In our last column, we answered the most popular question we get from clients, namely “should we avoid probate, no matter what?” The direct answer was “no, absolutely not,” but we suggested the better question to ask is “Should I try to avoid probate?” and the answer to that question is “Perhaps.” We then explained when it makes sense to avoid probate and when it is not something with which people should be concerned.
In this article, we want to address the next most popular question we get. Annie, a youngish single mother of 3 children, is the most recent client to ask it: “What is an estate and how do I make an estate plan?” Many people think that “estate planning” means deciding what happens to your things when you die. For that reason, many young families do not consider estate planning to be a priority. However, it may be one of the most important things young parents can do.
In simple terms, an “estate” is the legal term we use to describe you after you have passed away; it encompasses everything you were, everything you were doing and everything you intended to do. Except without an estate plan, the last part of the equation (everything you intended to do) is very hard to decipher if you left nothing for your loved ones to follow. Instead, they will follow the outline provided by law, which can be a confusing and frustrating process for many families. In the remainder of this column, we describe the most basic elements of what became Annie’s estate plan; any other young family would be wise to follow her example.
A Will, or Last Will & Testament, is the document in which parents can state who they want taking care of their children if the parents should die and who should manage the money available to care for those children.

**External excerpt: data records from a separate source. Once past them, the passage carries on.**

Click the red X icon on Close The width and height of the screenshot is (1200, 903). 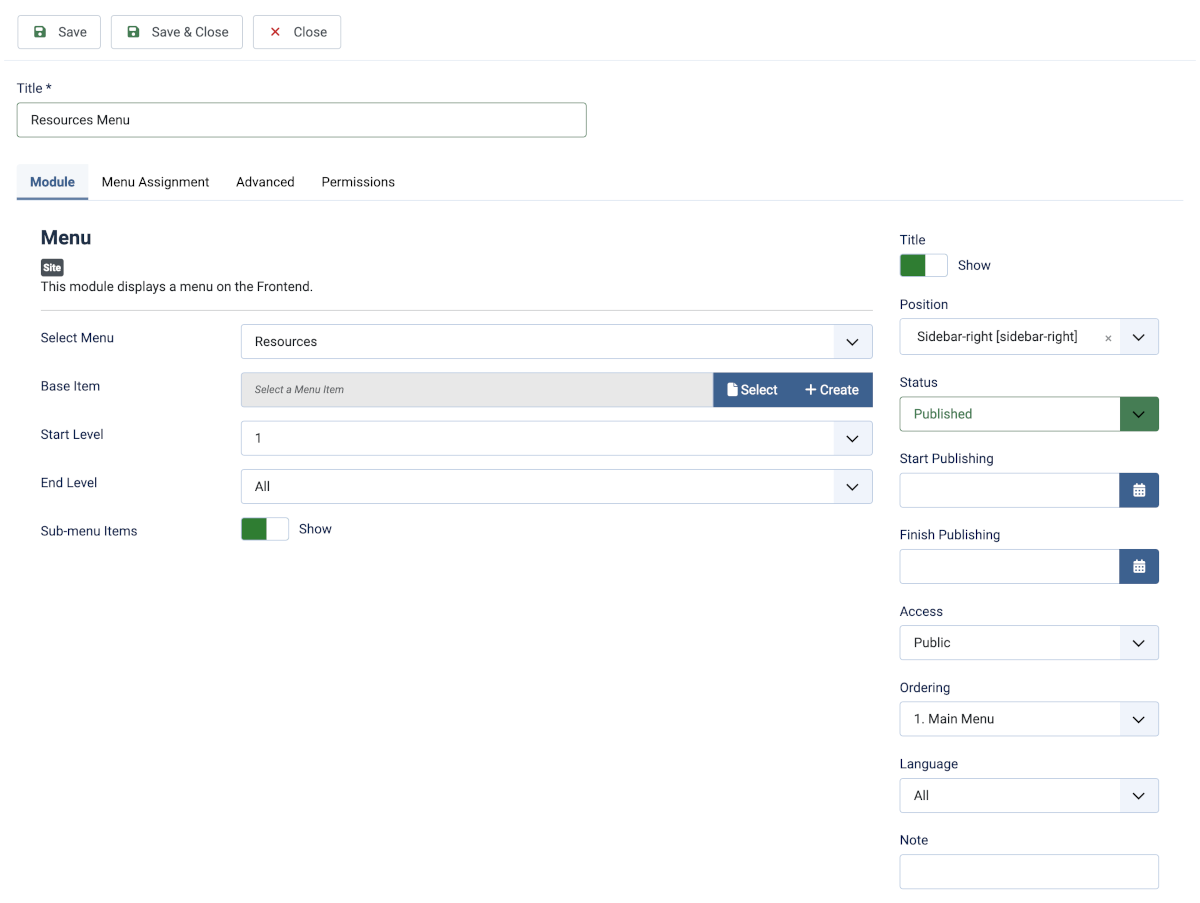[275, 31]
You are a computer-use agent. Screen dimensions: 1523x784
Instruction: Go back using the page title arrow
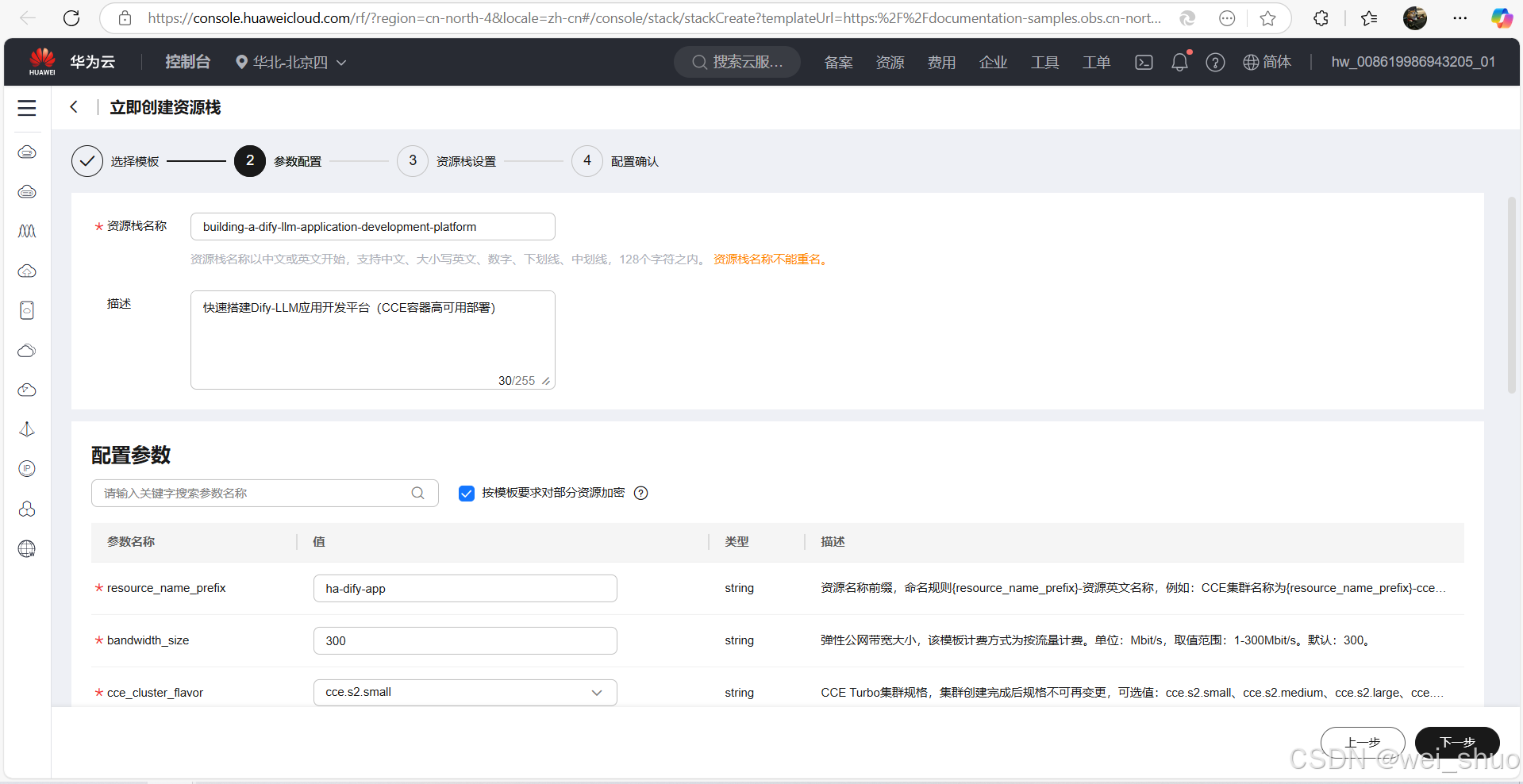point(74,106)
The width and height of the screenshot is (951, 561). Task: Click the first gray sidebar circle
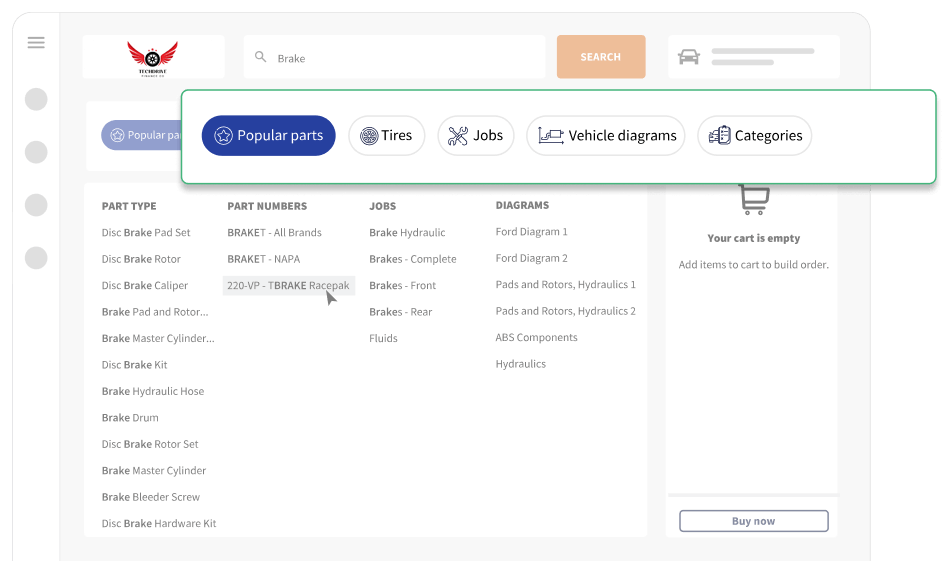(x=36, y=99)
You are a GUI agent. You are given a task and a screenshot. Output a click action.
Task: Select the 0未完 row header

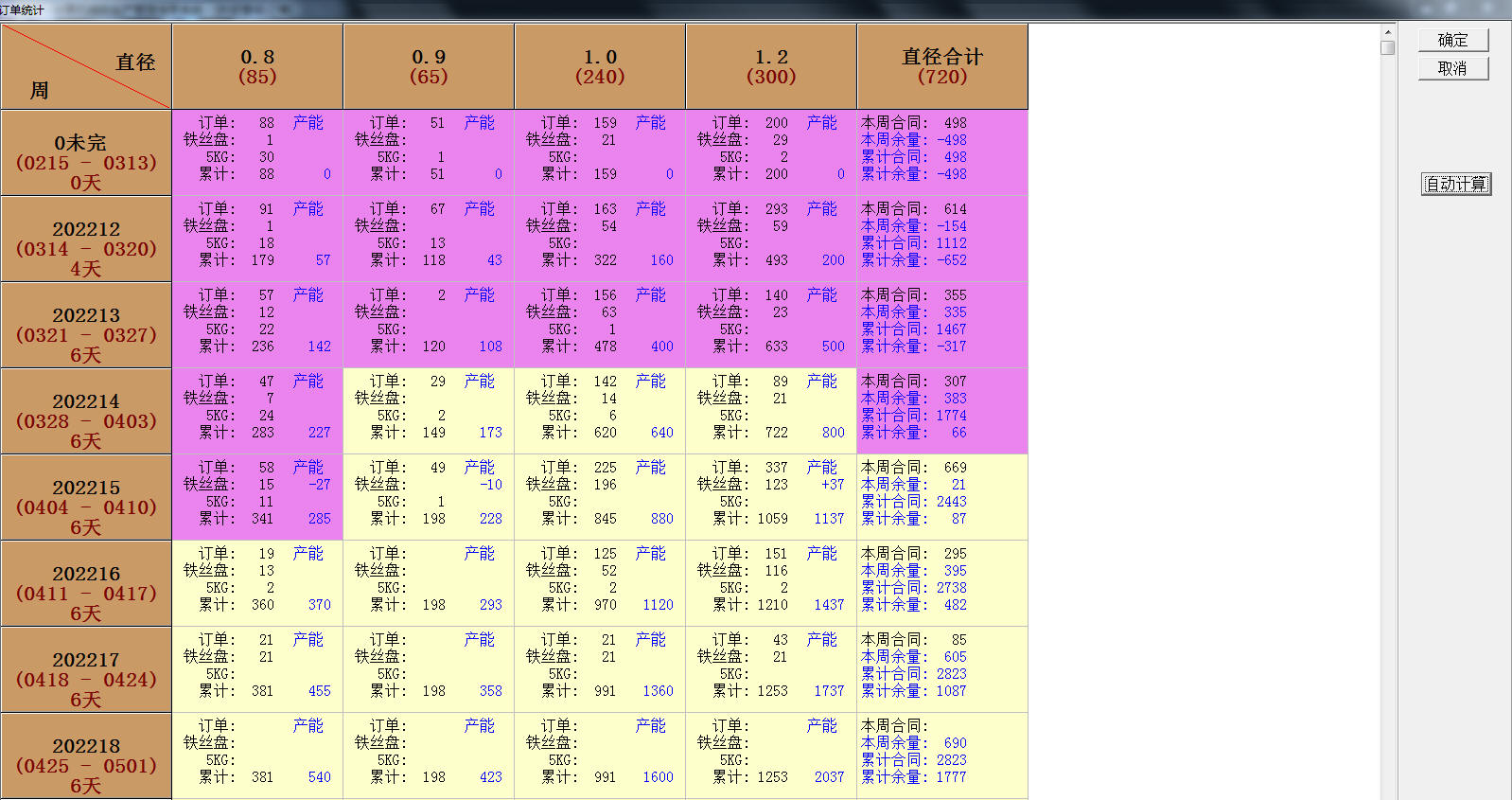point(86,153)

And, in our opinion, it is not wise to assume that the same people should do both; separating those who care for the children from those with free access to the money left behind is often a very smart choice.
Without those types of instructions, however, those left behind can have drastically different opinions about where the children should live and how they should be cared for. And if the families feel strongly enough about those issues, suddenly both families, and especially the children, have incredibly difficult challenges ahead; not only are they mourning the loss of the parent(s), but now everyone may be lined up in some type of legal battle that will drain resources and divide loved ones. No parents intend to leave that legacy, but because this scenario will likely not happen to them, they don’t take the simple steps that would avoid all of this additional cost and emotional trauma.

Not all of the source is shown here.